Daniel Wallace is an American author. He is best known for his 1998 novel Big Fish: A Novel of Mythic Proportions. He is author of six novels, Ray in Reverse (2000), The Watermelon King (2003), Mr. Sebastian and the Negro Magician (2007), The Kings and Queens of Roam (2013), and most recently Extraordinary Adventures (May 2017). His stories have also been published in a number of anthologies and magazines, including The Year’s Best Fantasy and Horror.

His children’s book, published in 2014, and for which he did both the words and the pictures, is called The Cat’s Pajamas. His work has been published in over two dozen languages, and his stories, novels, and nonfiction essays are taught in high schools and colleges throughout this country. His illustrations have appeared in the Los Angeles Times, Italian Vanity Fair, and many other magazines and books, including Pep Talks, Warnings, and Screeds: Indispensable Wisdom and Cautionary Advice for Writers, by George Singleton, and Adventures in Pen Land: One Writer’s Journey from Inklings to Ink, by Marianne Gingher.

His novel, Big Fish, was made into a motion picture by Tim Burton in 2003, a film in which the author plays the part of a professor at Auburn University. In 2013, the book and the movie were mish-mashed together and became a Broadway musical.

Daniel is the J. Ross MacDonald Distinguished Professor of English and director of the Creative Writing Program at the University of North Carolina at Chapel Hill.
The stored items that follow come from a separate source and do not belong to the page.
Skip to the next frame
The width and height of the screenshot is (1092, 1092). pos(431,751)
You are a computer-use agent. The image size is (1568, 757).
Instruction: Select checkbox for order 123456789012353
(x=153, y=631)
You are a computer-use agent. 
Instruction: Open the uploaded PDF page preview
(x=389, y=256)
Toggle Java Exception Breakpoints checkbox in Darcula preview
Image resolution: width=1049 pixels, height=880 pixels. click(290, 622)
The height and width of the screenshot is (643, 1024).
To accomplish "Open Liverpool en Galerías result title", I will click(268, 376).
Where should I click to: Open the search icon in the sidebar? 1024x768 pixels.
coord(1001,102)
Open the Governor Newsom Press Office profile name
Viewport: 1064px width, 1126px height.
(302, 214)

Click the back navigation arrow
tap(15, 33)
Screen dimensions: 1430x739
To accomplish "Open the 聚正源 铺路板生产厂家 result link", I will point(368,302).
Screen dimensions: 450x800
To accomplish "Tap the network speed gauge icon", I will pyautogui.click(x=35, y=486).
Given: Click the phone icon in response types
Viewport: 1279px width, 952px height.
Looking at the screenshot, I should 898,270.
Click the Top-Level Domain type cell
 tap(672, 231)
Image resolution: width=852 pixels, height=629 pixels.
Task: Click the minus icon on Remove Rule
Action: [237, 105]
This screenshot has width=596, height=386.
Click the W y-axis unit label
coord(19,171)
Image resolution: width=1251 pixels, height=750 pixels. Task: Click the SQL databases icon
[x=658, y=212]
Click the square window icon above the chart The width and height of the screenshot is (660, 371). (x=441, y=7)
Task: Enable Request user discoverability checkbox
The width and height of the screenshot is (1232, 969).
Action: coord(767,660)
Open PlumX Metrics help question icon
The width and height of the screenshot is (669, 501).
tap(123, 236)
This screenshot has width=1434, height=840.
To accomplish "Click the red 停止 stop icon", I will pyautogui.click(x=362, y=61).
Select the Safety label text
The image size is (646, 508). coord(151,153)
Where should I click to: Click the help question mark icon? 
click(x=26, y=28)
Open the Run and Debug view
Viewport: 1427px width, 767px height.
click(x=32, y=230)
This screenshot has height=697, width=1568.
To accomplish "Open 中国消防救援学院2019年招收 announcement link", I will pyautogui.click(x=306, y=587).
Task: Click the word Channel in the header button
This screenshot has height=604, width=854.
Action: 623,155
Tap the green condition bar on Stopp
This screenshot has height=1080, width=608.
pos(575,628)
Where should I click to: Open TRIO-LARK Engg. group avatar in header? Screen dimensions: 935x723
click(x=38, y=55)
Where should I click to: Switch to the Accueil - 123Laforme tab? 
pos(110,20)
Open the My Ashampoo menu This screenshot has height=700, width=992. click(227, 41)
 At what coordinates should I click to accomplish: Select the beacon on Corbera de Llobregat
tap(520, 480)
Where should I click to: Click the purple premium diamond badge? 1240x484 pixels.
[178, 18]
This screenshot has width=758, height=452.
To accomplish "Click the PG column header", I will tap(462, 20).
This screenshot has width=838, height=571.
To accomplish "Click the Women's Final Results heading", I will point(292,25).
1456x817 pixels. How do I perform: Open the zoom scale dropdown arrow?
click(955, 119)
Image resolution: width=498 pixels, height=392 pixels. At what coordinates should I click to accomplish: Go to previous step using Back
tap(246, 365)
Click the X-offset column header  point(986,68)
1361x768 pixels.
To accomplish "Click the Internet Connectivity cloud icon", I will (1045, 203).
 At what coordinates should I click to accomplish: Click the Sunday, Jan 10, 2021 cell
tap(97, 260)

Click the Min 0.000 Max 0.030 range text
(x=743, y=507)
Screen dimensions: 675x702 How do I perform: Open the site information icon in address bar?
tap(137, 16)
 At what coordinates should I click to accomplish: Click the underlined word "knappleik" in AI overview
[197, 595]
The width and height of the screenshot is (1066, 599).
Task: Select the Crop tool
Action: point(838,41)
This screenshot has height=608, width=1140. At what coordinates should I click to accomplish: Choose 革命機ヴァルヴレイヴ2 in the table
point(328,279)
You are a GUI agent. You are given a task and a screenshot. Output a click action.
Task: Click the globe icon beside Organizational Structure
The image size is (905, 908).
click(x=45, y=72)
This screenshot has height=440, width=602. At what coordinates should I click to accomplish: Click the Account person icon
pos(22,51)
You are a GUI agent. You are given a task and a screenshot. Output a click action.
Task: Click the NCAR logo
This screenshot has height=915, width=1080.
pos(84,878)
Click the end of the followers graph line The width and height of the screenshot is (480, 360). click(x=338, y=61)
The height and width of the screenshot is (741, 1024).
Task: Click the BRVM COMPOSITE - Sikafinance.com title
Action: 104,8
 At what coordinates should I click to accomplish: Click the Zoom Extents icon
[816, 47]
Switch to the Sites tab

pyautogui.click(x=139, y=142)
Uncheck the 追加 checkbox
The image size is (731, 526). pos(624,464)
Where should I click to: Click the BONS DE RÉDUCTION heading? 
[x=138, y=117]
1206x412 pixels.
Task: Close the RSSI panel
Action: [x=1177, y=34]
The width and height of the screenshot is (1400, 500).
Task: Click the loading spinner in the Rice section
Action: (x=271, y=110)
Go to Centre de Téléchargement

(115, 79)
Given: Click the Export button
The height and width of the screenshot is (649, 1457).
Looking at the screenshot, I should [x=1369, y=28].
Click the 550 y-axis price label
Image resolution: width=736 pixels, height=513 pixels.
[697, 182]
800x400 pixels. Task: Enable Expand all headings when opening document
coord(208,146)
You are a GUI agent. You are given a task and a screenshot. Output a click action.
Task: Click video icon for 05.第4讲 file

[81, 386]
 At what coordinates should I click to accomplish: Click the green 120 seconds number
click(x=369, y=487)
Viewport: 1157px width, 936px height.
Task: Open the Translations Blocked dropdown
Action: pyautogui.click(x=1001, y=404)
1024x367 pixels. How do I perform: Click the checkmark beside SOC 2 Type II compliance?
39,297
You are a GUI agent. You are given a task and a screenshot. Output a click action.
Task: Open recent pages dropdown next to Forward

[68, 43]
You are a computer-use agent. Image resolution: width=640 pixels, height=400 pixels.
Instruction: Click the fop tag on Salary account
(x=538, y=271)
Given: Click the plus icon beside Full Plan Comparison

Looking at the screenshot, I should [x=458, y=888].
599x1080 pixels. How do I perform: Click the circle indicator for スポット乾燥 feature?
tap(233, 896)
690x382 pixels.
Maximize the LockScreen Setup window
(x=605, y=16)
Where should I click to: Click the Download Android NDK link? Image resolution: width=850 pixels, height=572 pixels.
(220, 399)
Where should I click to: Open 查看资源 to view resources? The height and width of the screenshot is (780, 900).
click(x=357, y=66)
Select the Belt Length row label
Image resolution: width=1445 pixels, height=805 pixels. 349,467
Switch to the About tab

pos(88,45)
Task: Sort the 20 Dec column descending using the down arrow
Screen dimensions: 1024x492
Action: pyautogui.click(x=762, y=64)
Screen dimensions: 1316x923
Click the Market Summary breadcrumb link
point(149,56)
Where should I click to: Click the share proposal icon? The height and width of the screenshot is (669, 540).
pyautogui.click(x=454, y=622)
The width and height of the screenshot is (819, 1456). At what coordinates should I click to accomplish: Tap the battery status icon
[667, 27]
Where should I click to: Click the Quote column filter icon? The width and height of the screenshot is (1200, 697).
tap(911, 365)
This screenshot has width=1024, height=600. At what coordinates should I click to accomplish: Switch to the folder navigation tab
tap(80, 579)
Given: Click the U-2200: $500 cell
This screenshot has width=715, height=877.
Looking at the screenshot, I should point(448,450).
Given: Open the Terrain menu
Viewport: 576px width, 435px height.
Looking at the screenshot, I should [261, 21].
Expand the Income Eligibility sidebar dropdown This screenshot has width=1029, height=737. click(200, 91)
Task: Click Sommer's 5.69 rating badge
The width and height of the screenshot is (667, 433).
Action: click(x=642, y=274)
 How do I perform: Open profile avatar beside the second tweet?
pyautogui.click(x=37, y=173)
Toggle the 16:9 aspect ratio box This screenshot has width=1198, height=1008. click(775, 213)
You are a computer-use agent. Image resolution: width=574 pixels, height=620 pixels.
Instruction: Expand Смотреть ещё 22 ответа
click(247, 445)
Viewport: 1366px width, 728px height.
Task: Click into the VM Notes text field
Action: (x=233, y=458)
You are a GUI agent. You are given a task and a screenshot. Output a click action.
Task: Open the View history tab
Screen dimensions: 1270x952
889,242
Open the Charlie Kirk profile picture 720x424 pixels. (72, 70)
Daniel was born and raised in Mountain View, a suburb of Birmingham, Alabama in 1959 and has three sisters. He had a complicated relationship with his father, whose marriage to his mother ended in divorce. Daniel attended Emory University and the University of North Carolina at Chapel Hill, studying English and philosophy, but left before graduating. His first job was as a veterinary assistant cleaning cages. He did not graduate from college until May 2008, instead taking a job with a trading company in Nagoya, Japan.

He lived and worked there for two years, then returned to Chapel Hill. He took a job in a bookstore where he worked for thirteen years and began to write in his spare time. It was thirteen years before he sold his first novel, Big Fish. During that time, he supported himself and his family as an illustrator, where he designed greeting cards and refrigerator magnets. He currently writes both novels and short stories and lives in Chapel Hill, North Carolina with his wife, Laura, a social worker, and their son, Henry.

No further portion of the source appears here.